Never met him, though -- different schools, different circles. My parents did once meet his mother, author Judith Viorst, at a cocktail party. I read Alexander and the Terrible, Horrible, No Good, Very Bad Day as a kid, but didn't imprint on it the way I did The Monster at the End of This Book or Richard Scarry's Great Big Air Book -- and I certainly didn't know that he and his older brothers were real.

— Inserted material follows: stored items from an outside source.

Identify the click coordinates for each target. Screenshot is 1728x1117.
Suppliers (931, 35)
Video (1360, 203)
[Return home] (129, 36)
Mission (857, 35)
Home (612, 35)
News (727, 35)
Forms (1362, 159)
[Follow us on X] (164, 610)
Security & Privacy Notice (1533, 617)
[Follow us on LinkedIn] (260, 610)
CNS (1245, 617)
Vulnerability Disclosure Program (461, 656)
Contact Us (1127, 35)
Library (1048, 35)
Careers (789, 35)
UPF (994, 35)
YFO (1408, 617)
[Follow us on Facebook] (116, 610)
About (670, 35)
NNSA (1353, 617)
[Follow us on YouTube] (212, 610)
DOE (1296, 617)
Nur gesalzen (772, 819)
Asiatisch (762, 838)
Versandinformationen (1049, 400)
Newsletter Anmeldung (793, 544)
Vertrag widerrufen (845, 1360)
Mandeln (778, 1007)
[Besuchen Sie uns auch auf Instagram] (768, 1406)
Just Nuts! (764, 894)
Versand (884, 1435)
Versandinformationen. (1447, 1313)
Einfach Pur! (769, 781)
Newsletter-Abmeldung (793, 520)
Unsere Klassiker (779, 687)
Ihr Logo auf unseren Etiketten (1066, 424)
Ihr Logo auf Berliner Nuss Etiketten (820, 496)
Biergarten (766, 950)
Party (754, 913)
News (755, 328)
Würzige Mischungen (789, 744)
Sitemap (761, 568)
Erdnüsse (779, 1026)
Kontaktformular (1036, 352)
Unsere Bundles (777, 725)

I love love LOVE reading that book aloud to littles, though. The cadences are just about perfect and the author never tries to redeem or minimize Alexander's experience. Some days are just bad, even in Australia. The sequels (which I didn't learn existed till I was a grownup) are okay, but none are as good as Very Bad Day.
A short shameful confession: I once gave Peter S. Beagle a silver origami unicorn at a comicon.
I didn't introduce myself at his booth, though, but rather pounced-and-escaped as he passed by my table in the author alley. I am, in person, as shy as Teri, though I cope differently. I spent more time folding paper, that con, than I did selling books.
(I'm assuming you all have, in fact, read The Last Unicorn and so know why this is a big deal. If you haven't, why are you wasting time on SOL instead of rectifying this crucial omission from your life experience already? Like, RIGHT FUCKING NOW?)